• [What you will do] Take the entries that follow and return only the lines from the one with "You are a GUI" through the final line, leaving every picture behind.

• [Task data]

****************

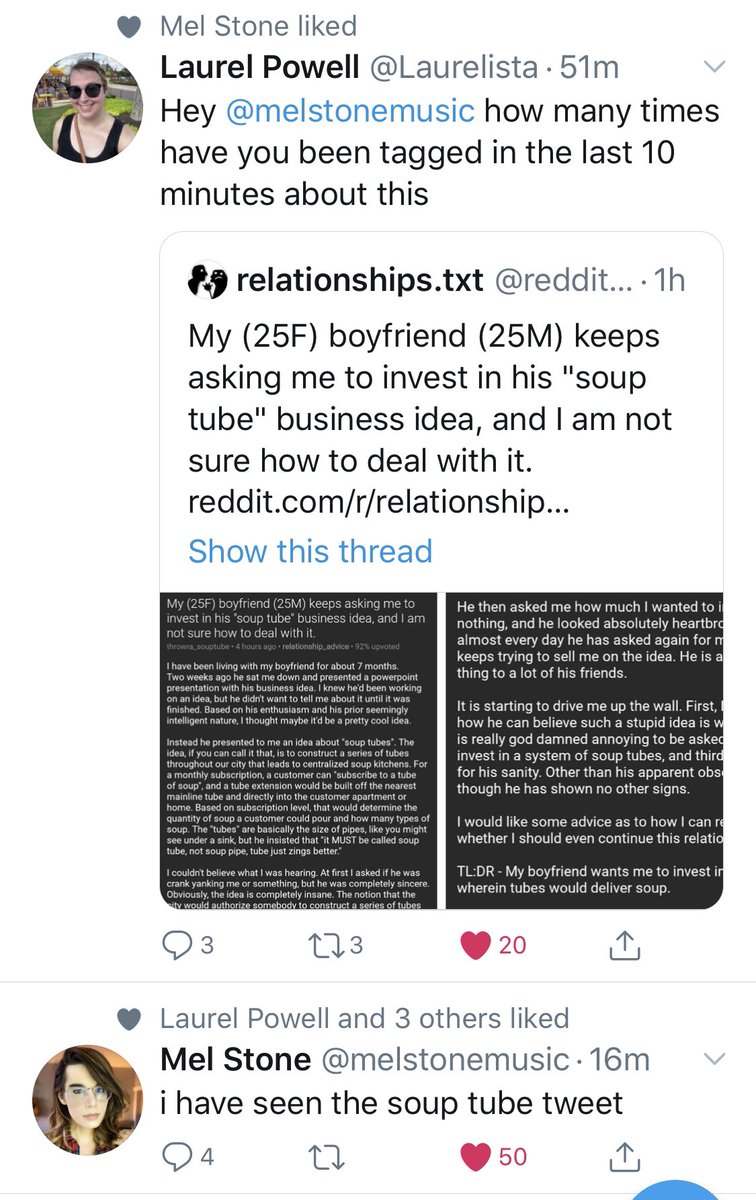
Task: Unlike Laurel Powell's tweet with 20 likes
Action: [x=475, y=945]
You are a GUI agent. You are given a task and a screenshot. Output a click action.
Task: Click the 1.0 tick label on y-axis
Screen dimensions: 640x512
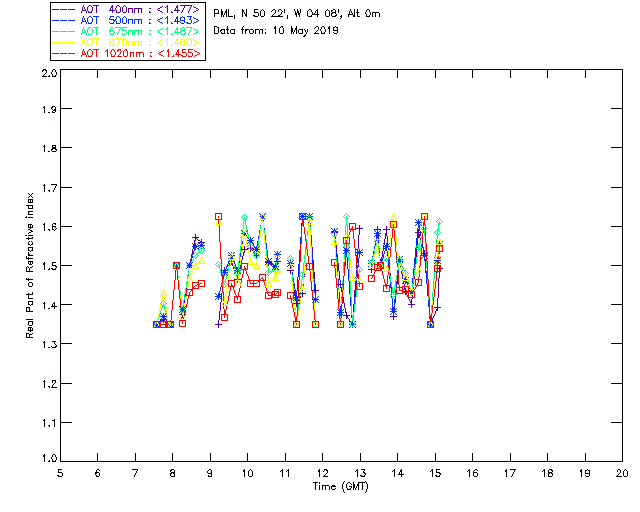47,460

****************

• [Solution to this problem]
You are a GUI agent. You are given a task and a screenshot. Output a click action.
Task: Click the 1.0 tick label on y-axis
Screen dimensions: 640x512
47,460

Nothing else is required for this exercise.